Unique and
A story called Reza
When I first met Reza Khosravi at a local gym I had a feeling of unwavering stability and deep humanity. For me it wasn't mad love at the first sight - I just wanted to be with him; not do or even talk much, simply being was and is still enough.

Reza is originally from Iran; it was rather exotic for me, I didn't know much about Middle East countries. After spending a couple of hours exercising and swimming together, sensing Reza's caring nature, already outside I asked him, "Are you a doctor?"

"Yes", he replied.

"What kind?"

"An oral surgeon, basically a dentist."

Humbleness and minimalist have always been and I guess will always be his virtues.
Our dates were as romantic as riding a motorbike to the sea side and laying there looking at the sky. Or going to a flying club and taking off into the sky in a microlight.
Have you ever sat in a chair with wings attached to it in the open sky?

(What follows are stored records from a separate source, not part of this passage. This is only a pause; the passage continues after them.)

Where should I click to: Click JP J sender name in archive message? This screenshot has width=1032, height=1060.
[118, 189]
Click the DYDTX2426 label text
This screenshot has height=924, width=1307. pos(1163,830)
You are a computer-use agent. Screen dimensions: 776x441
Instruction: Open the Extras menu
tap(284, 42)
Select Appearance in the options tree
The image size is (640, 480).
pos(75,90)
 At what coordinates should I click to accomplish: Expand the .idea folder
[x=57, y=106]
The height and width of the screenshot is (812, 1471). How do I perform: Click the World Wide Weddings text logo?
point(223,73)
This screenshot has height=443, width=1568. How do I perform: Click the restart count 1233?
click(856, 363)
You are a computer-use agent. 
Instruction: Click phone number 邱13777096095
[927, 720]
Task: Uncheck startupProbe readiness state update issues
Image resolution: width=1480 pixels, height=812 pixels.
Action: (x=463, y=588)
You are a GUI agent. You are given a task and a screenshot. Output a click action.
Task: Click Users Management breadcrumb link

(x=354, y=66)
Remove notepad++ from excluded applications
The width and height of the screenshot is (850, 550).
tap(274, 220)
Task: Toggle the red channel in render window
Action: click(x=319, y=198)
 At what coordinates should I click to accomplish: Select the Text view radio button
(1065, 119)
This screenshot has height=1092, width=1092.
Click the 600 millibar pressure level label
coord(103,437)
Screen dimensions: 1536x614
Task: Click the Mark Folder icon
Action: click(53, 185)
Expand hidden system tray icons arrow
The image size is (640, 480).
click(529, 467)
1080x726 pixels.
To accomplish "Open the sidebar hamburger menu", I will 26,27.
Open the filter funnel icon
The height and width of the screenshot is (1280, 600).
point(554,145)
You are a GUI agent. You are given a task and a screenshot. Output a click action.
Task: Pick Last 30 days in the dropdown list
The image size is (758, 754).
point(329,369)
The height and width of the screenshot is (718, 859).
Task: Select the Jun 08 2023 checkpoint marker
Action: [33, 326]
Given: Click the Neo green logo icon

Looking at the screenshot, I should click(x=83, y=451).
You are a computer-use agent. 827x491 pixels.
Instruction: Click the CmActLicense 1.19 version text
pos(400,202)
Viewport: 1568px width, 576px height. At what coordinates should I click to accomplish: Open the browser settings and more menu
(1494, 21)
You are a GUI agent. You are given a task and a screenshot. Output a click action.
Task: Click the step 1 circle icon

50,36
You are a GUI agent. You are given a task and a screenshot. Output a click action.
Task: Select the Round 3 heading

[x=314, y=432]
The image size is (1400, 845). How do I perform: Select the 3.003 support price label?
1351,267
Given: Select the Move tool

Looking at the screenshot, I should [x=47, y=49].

The sky is Reza's love. Every day is defined as a "flying day" or "not a flying day". For microlights in the UK, most of them are not flying days so for that reason Gap, near Marseille in France, was one of our first holiday destinations - where the flying weather is guaranteed almost every day or 330 days per year to be exact. Marcus Dalgetty from Pegasus is a remarkable flying instructor over there.
Skiing every winter is another Reza's favourite way of feeling alive, fit and experiencing fast
acceleration, openness and joy. I grew up in Siberia, Russia so cross country skiing was my second nature. However, to go up with Reza on blue, red and even once or twice on the black slops (!) I had to seriously exercise my courage. Reza is very patient with me but racing down the highest slops with his best friend Alexis from Grand Canaria certainly makes his spirit invigorated and very happy.

Trampolining (certified coach!), football and some other team sports are also Reza's passion to a semi-professional level.
Before I learnt all of the above at our first date, Reza told me that he had a rare form of cancer called Pseudomyxoma Peritonei - PMP. It originated in the appendix and then spread into the abdominal cavity. The same type of cancer took the life of beautiful Audrey Hepburn in January 1993.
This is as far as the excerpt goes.